--- Data for the task ---

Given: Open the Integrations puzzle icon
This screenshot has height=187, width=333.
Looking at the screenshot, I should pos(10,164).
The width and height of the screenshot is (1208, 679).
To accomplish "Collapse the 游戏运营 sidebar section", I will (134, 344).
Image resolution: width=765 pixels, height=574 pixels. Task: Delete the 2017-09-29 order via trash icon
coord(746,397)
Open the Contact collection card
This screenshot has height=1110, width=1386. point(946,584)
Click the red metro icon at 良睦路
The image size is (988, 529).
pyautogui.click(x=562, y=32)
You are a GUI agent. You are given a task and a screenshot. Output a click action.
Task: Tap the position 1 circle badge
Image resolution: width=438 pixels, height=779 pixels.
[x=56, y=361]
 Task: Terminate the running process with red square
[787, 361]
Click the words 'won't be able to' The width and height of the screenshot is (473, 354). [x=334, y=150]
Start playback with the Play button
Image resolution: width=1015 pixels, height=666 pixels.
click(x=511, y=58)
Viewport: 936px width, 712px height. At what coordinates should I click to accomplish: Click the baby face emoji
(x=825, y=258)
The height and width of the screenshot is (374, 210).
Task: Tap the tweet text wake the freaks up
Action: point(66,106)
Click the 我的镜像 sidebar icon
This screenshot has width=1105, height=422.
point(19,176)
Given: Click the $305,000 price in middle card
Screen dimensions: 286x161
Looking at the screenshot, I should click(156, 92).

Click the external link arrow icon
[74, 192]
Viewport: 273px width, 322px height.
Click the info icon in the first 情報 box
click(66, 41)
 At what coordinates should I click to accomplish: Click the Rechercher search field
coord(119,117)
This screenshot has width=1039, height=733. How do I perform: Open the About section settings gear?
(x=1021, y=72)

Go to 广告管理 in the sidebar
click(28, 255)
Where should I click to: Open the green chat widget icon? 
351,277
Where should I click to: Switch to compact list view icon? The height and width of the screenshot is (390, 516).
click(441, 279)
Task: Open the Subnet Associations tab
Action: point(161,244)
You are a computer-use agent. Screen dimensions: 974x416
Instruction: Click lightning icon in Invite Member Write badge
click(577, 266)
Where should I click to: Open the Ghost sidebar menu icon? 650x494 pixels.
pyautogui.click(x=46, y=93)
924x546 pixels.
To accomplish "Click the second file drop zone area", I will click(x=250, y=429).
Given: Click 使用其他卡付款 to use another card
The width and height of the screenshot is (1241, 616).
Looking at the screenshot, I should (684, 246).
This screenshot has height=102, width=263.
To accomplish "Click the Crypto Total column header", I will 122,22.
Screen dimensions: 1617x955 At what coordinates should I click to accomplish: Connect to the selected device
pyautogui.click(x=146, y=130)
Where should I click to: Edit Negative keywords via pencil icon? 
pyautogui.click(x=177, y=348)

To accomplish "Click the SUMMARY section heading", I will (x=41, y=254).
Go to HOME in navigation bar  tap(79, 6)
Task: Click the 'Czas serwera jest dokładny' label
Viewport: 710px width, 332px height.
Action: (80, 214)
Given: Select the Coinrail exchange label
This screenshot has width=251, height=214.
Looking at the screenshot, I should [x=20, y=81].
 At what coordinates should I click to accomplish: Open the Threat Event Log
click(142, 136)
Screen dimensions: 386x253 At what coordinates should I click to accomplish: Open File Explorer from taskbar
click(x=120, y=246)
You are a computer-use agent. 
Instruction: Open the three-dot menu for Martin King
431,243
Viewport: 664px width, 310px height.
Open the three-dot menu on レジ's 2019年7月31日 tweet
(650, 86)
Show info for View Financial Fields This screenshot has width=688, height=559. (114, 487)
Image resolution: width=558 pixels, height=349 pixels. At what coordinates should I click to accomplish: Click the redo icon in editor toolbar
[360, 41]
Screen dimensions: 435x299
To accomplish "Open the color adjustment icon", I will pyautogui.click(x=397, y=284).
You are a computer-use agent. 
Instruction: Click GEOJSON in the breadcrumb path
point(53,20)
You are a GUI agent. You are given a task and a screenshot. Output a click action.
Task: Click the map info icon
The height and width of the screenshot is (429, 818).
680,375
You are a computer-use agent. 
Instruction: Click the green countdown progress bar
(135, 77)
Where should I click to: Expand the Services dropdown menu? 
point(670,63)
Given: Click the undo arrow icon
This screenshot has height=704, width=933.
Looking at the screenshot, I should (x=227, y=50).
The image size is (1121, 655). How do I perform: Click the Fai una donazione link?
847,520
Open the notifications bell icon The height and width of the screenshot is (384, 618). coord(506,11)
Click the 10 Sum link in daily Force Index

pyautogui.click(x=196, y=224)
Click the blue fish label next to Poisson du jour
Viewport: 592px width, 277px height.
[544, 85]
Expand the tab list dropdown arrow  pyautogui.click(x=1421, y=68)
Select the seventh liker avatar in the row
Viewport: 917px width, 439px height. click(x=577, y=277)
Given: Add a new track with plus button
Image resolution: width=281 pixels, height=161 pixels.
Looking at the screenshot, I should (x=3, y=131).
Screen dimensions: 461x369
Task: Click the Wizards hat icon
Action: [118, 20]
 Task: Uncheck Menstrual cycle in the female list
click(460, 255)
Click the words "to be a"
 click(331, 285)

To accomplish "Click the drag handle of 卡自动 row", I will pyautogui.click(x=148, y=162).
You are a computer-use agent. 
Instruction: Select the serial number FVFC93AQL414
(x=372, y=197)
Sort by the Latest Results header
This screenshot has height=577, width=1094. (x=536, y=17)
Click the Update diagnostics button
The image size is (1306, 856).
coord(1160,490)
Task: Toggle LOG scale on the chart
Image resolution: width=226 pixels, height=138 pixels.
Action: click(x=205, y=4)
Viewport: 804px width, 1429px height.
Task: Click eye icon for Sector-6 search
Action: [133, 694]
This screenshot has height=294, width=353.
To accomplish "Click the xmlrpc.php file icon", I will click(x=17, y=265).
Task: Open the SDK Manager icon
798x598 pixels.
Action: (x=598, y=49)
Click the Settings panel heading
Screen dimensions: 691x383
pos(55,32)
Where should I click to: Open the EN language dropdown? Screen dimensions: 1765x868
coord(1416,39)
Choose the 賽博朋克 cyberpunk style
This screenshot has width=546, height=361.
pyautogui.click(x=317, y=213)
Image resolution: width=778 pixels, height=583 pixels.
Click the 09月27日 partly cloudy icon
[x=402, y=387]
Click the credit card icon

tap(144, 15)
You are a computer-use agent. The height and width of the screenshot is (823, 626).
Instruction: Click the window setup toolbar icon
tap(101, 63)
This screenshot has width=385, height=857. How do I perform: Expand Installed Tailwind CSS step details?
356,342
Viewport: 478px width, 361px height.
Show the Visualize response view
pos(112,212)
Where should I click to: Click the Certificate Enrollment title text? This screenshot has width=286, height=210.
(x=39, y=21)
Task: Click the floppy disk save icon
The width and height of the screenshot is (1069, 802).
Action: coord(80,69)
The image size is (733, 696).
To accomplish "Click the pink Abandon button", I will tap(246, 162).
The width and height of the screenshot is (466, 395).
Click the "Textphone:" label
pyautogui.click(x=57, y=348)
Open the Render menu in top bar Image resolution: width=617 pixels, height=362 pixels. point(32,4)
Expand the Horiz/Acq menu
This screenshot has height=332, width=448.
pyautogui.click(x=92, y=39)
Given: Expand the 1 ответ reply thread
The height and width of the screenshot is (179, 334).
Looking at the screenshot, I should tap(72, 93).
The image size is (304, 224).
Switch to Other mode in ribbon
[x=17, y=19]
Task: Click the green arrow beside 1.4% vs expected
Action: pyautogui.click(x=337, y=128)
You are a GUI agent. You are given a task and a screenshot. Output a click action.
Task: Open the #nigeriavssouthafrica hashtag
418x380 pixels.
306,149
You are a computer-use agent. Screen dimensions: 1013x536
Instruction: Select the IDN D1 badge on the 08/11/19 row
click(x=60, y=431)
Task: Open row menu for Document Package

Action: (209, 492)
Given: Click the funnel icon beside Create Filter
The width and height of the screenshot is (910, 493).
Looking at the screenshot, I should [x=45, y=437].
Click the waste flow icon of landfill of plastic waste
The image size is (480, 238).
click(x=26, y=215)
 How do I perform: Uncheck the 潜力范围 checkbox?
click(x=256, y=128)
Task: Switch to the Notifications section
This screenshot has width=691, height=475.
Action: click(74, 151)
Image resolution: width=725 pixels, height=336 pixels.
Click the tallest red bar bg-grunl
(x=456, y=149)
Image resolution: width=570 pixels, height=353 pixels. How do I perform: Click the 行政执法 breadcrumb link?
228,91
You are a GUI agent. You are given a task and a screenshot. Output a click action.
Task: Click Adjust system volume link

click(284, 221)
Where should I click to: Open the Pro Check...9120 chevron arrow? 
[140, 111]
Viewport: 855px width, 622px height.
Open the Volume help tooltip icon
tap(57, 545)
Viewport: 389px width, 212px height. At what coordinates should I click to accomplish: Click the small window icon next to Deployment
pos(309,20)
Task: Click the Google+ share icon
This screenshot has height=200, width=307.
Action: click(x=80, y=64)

---

Task directions :: Search the listing above for "heading" and copy every line that holds it.

Task solution ::
To accomplish "Click the SUMMARY section heading", I will (x=41, y=254).
Click the Settings panel heading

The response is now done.